On weekends the group made excursions outside Cuernavaca. They visited Tepoztlán, an Indian village near Cuernavaca with a small pyramid at the top of El Tepozteco, the mountain for which the town is named. Most of the group climbed the steep stone steps to the top of the mountain.

In Mexico City, they attended the country’s world-renowned professional Ballet Folklórico performance at the Palacio de Bellas Artes; toured the Museum of Anthropology where they saw the original Aztec calendar and many other important pre-Colombian artifacts; visited the Basilica de la Virgen de Guadalupe; admired Diego Rivera’s murals in the Palacio Nacional; and visited the huge Cathedral.

The CBC group climbed the Pyramid of the Moon at Teotihuacan and admired the ancient city’s artifacts, dating from approximately 500 AD. They also visited Xochicalco, an important archeological site near Cuernavaca where Indian priests from several different cultural groups evidently gathered for astronomical observations to adjust their calendars, so that corn planting could be done at the best time for a good harvest.

Taxco, the city of silver mines in the mountains southwest of Cuernavaca, was one of the favorite excursions.

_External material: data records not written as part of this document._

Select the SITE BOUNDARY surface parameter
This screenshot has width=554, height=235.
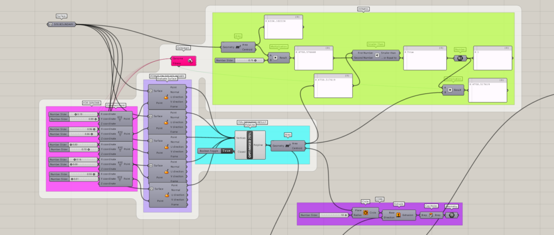pyautogui.click(x=62, y=24)
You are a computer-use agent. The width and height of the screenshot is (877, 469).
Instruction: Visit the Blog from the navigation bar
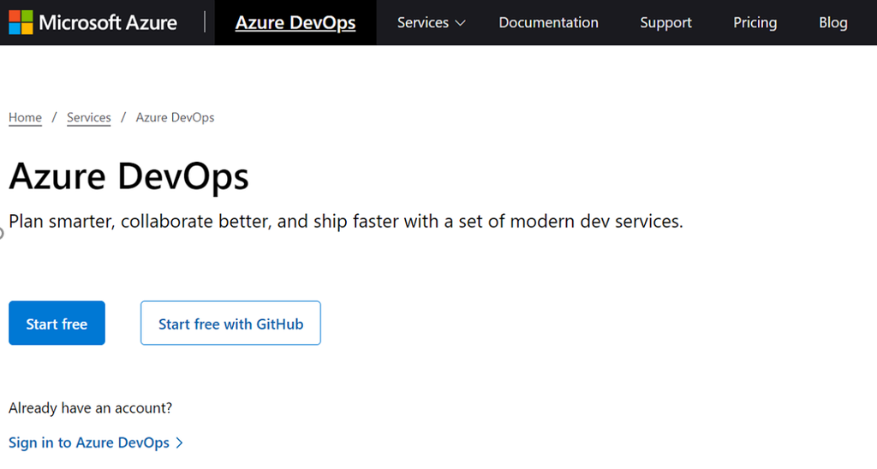click(x=832, y=23)
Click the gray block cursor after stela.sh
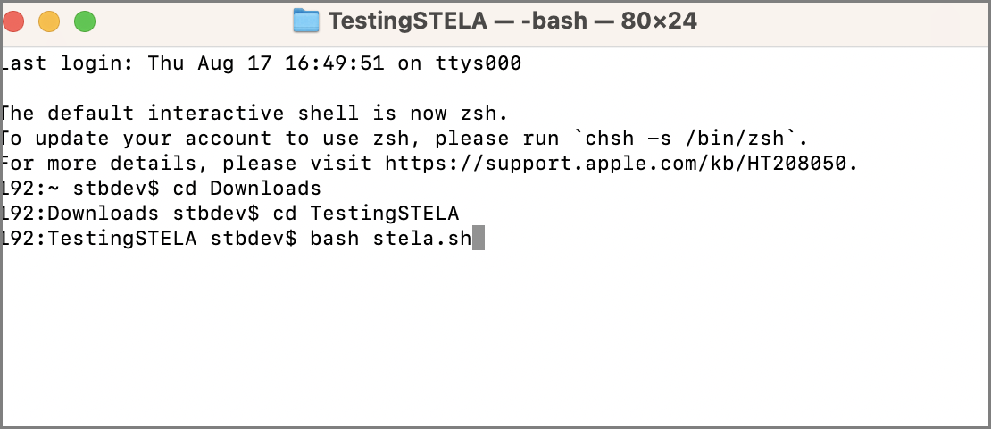 (x=479, y=239)
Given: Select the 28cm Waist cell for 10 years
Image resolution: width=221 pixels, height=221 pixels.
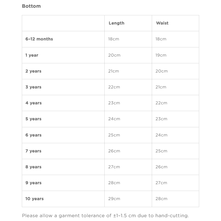Looking at the screenshot, I should 161,199.
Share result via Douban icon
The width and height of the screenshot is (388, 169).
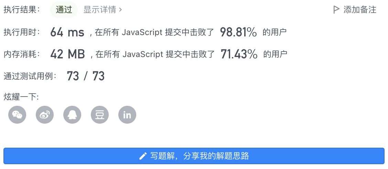(x=100, y=115)
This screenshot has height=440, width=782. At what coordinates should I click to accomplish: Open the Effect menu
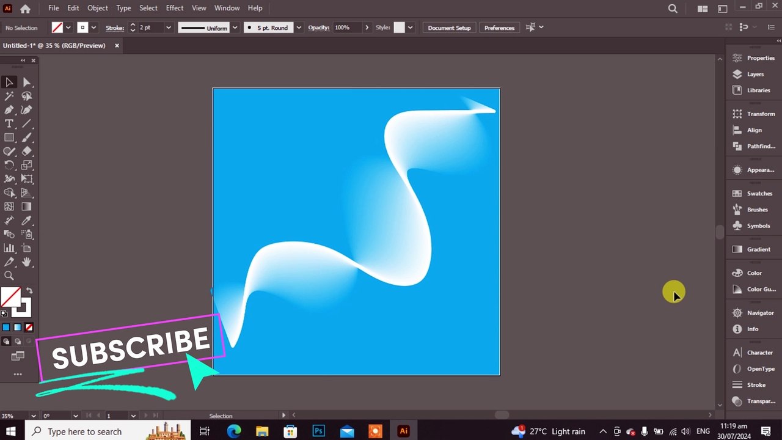point(175,8)
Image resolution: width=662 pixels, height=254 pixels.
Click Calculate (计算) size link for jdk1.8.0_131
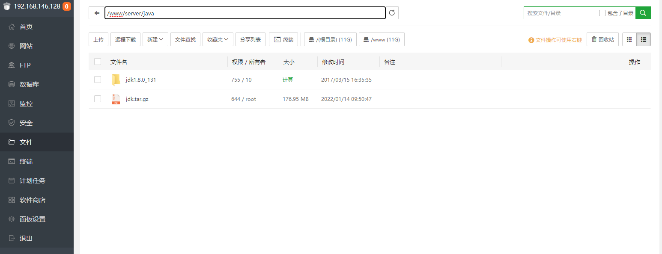click(x=288, y=80)
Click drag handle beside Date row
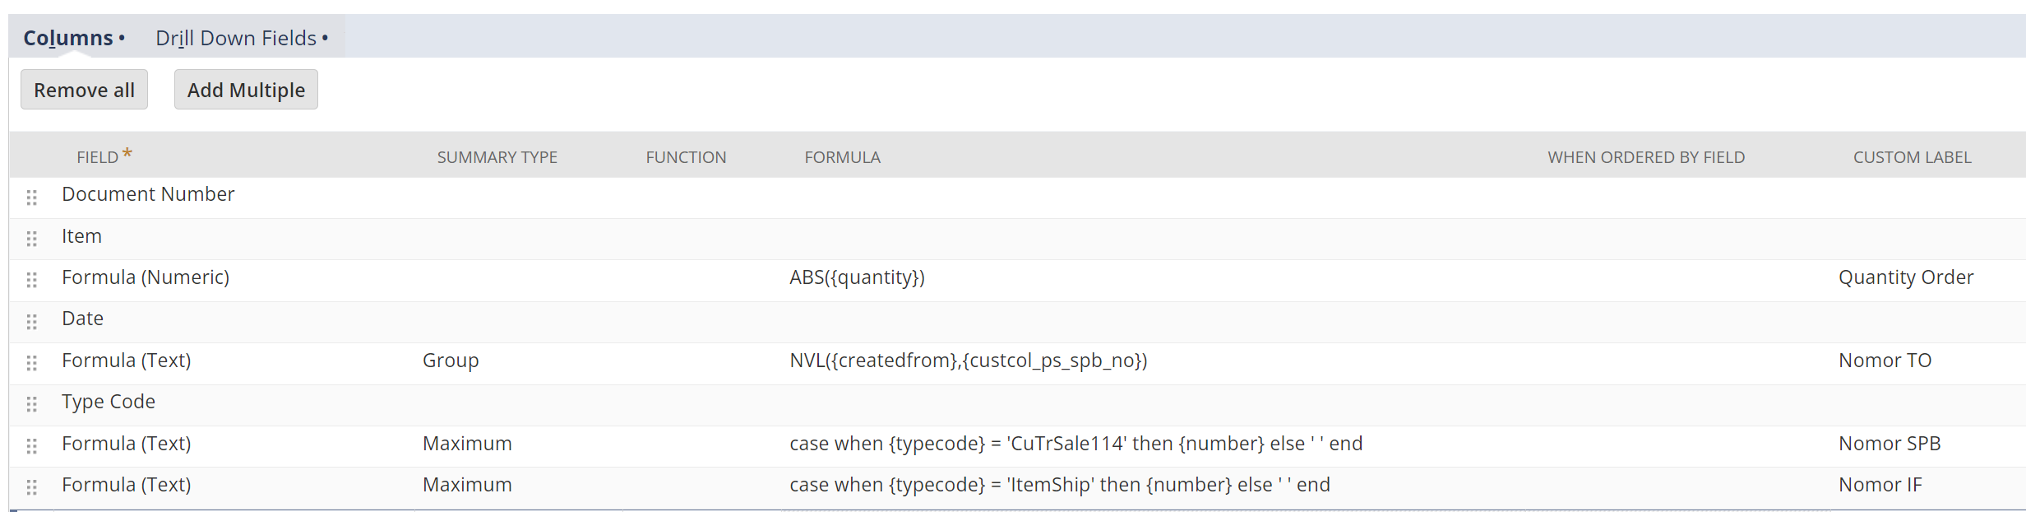2026x512 pixels. click(x=32, y=322)
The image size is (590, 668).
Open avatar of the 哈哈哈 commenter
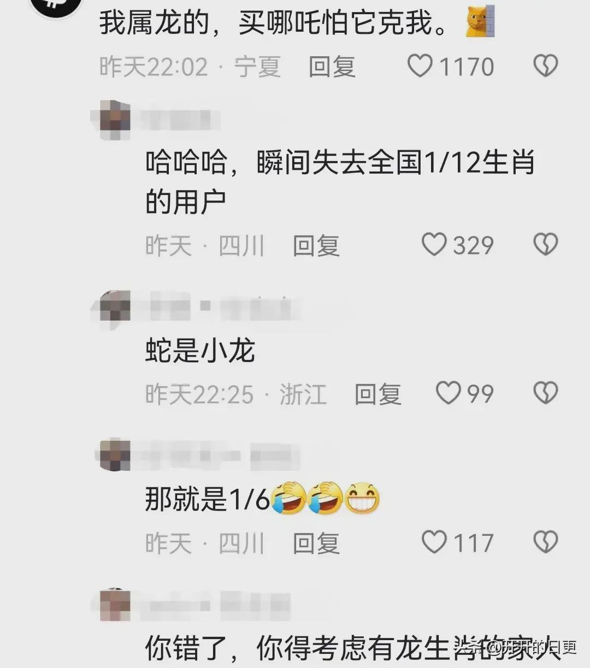coord(114,120)
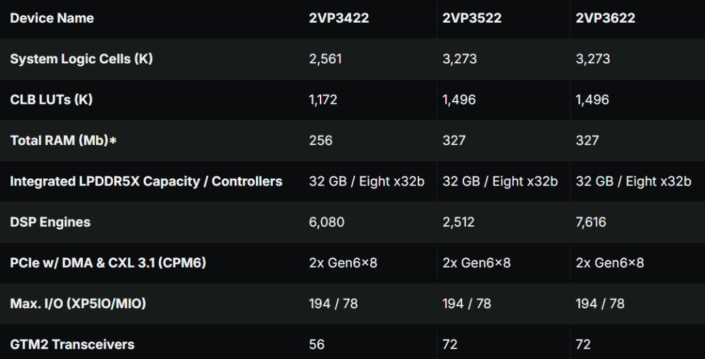Click the DSP Engines row label
The height and width of the screenshot is (359, 705).
[50, 223]
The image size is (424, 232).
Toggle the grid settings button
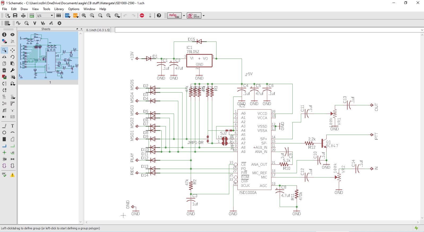coord(7,23)
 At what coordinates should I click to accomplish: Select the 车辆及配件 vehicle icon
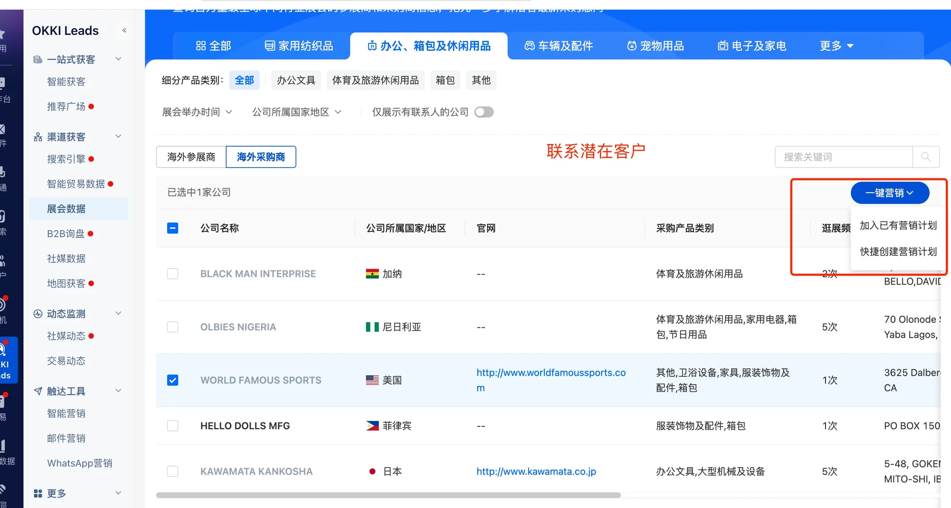530,46
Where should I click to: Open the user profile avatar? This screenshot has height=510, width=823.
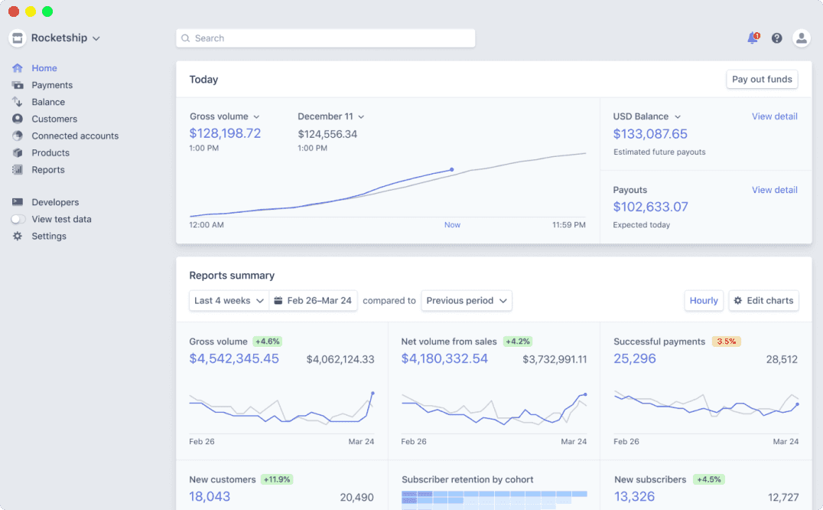(801, 38)
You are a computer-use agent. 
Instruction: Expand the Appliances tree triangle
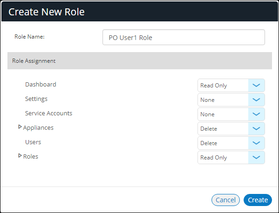(x=20, y=127)
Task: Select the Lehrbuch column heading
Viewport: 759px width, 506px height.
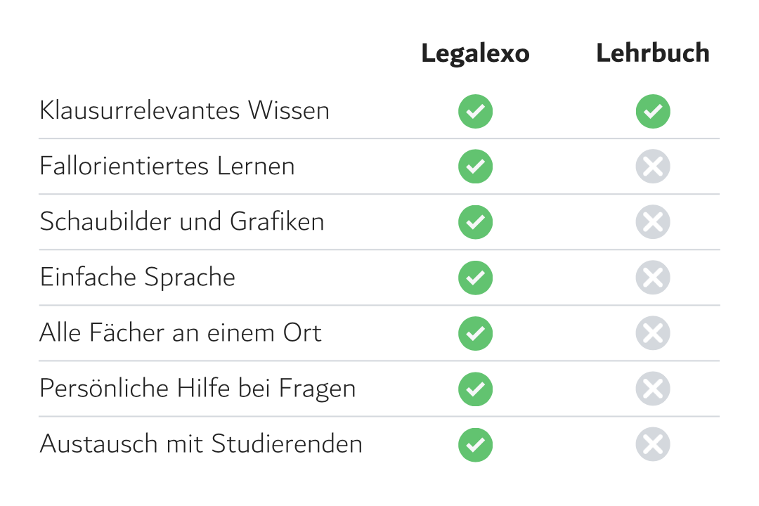Action: pos(652,53)
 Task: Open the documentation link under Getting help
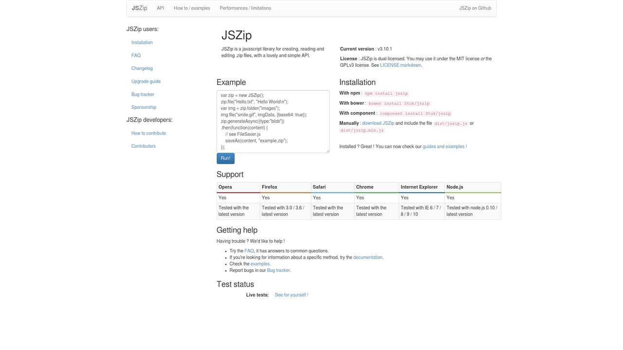click(x=368, y=257)
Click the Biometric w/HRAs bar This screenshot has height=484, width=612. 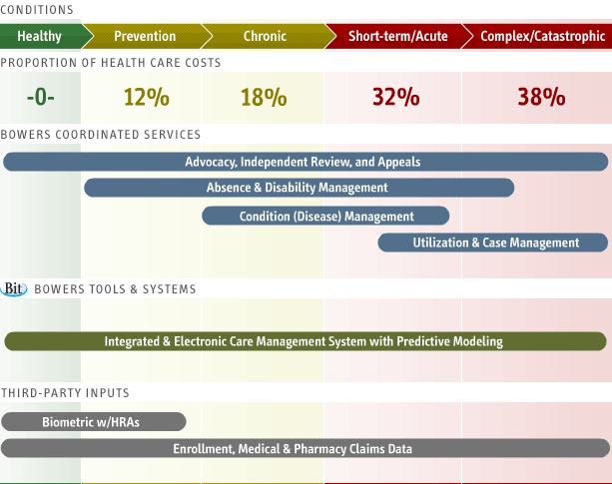coord(93,422)
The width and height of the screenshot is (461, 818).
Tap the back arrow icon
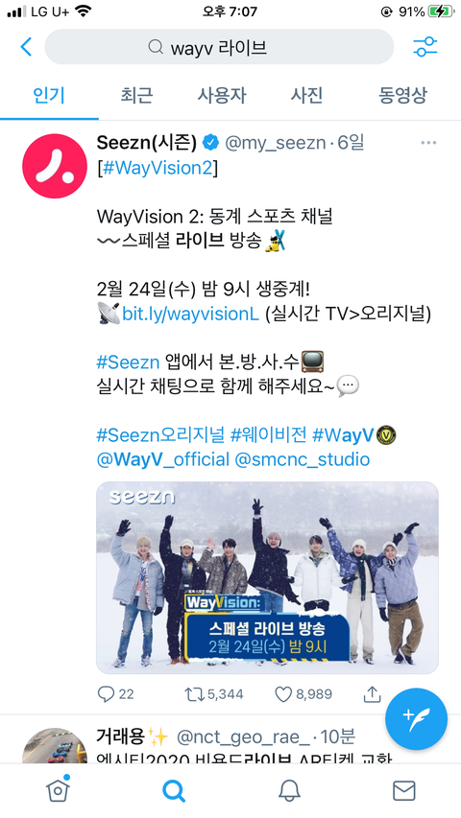click(26, 47)
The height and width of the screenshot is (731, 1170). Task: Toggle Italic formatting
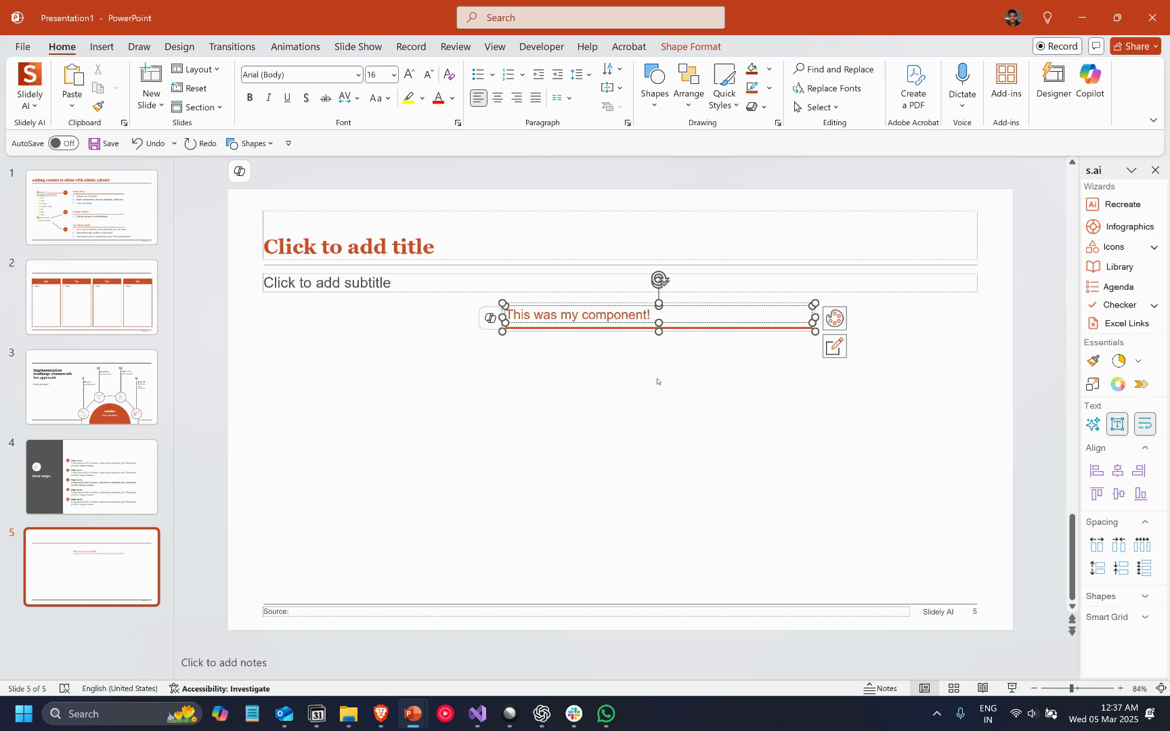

Students used their Spanish skills to bargain for the best prices for beautiful silver jewelry, and they took pictures of the city’s striking church of Santa Prisca y San Sebastián, built in gratitude to God for his riches gained from silver by José de la Borda in the 1700’s.

The students enjoyed a farewell dinner with their Mexican “mothers” and their IMEC teachers at the school on the last Friday of classes, when they performed skits for the group, received their diplomas for their studies, and sang traditional Mexican songs with Cuernavaca musician Gabriela de la Paz. They sadly said goodbye to their Mexican families when they boarded the bus for the airport Sunday morning to return to Texas.

All agreed that they had learned a great deal about Mexico’s history and culture, acquired a great deal more Spanish and made many new friends. Several are already planning to return as soon as possible.